=== What you have to do ===
Keep to the lines from the one with "Task: Enable the Overwrite checkbox" through the end of the data, and write them out exactly.

START Exercise input

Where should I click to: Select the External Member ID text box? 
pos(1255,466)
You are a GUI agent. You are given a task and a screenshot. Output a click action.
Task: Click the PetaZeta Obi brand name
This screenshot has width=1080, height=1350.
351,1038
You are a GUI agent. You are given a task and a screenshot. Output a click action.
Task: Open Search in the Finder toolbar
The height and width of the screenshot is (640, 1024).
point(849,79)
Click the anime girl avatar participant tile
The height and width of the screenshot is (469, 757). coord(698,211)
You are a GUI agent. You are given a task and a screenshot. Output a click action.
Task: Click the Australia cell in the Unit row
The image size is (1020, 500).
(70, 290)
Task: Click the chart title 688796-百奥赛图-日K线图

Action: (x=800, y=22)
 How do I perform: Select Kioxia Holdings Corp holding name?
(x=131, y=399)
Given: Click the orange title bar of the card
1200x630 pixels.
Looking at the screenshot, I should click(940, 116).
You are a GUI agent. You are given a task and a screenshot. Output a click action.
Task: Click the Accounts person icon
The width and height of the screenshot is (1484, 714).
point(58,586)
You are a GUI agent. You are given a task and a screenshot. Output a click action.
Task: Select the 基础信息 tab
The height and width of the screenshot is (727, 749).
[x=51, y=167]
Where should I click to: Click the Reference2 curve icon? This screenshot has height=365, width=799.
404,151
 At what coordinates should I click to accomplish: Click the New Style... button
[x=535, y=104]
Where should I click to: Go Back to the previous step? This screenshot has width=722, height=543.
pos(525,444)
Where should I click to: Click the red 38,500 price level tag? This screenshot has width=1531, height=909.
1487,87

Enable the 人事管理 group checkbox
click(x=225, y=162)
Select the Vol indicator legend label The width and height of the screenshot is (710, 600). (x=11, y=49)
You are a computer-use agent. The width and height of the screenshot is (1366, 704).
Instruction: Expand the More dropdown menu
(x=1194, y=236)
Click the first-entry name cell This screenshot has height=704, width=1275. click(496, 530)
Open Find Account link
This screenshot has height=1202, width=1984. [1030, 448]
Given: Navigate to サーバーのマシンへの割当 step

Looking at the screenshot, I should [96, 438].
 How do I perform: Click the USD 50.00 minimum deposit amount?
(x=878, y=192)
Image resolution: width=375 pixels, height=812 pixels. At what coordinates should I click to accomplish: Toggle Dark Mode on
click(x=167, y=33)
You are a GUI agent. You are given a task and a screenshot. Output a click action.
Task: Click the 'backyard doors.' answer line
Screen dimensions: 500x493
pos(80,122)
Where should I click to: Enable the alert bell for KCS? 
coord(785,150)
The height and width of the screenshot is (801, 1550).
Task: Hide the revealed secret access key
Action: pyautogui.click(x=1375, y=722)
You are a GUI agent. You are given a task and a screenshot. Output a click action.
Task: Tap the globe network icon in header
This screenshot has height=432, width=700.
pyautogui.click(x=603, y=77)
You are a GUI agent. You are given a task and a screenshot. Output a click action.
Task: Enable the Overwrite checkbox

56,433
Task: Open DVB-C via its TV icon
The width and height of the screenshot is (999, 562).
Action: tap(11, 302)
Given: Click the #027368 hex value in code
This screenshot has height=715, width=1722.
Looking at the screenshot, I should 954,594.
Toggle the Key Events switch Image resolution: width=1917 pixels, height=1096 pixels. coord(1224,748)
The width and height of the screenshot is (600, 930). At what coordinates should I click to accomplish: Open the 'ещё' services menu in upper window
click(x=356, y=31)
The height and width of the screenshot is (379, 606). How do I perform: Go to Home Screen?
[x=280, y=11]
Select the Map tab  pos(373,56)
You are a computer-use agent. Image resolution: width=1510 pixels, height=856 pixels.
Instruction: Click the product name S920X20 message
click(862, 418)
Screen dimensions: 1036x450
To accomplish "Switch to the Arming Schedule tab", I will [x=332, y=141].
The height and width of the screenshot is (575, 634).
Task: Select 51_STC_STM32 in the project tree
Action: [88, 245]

END Exercise input

=== Reply to the exercise ===
Task: Enable the Overwrite checkbox

56,433
Task: Open DVB-C via its TV icon
The width and height of the screenshot is (999, 562).
Action: tap(11, 302)
Given: Click the #027368 hex value in code
This screenshot has height=715, width=1722.
Looking at the screenshot, I should 954,594.
Toggle the Key Events switch Image resolution: width=1917 pixels, height=1096 pixels. coord(1224,748)
The width and height of the screenshot is (600, 930). At what coordinates should I click to accomplish: Open the 'ещё' services menu in upper window
click(x=356, y=31)
The height and width of the screenshot is (379, 606). How do I perform: Go to Home Screen?
[x=280, y=11]
Select the Map tab  pos(373,56)
You are a computer-use agent. Image resolution: width=1510 pixels, height=856 pixels.
Instruction: Click the product name S920X20 message
click(862, 418)
Screen dimensions: 1036x450
To accomplish "Switch to the Arming Schedule tab", I will [x=332, y=141].
The height and width of the screenshot is (575, 634).
Task: Select 51_STC_STM32 in the project tree
Action: [88, 245]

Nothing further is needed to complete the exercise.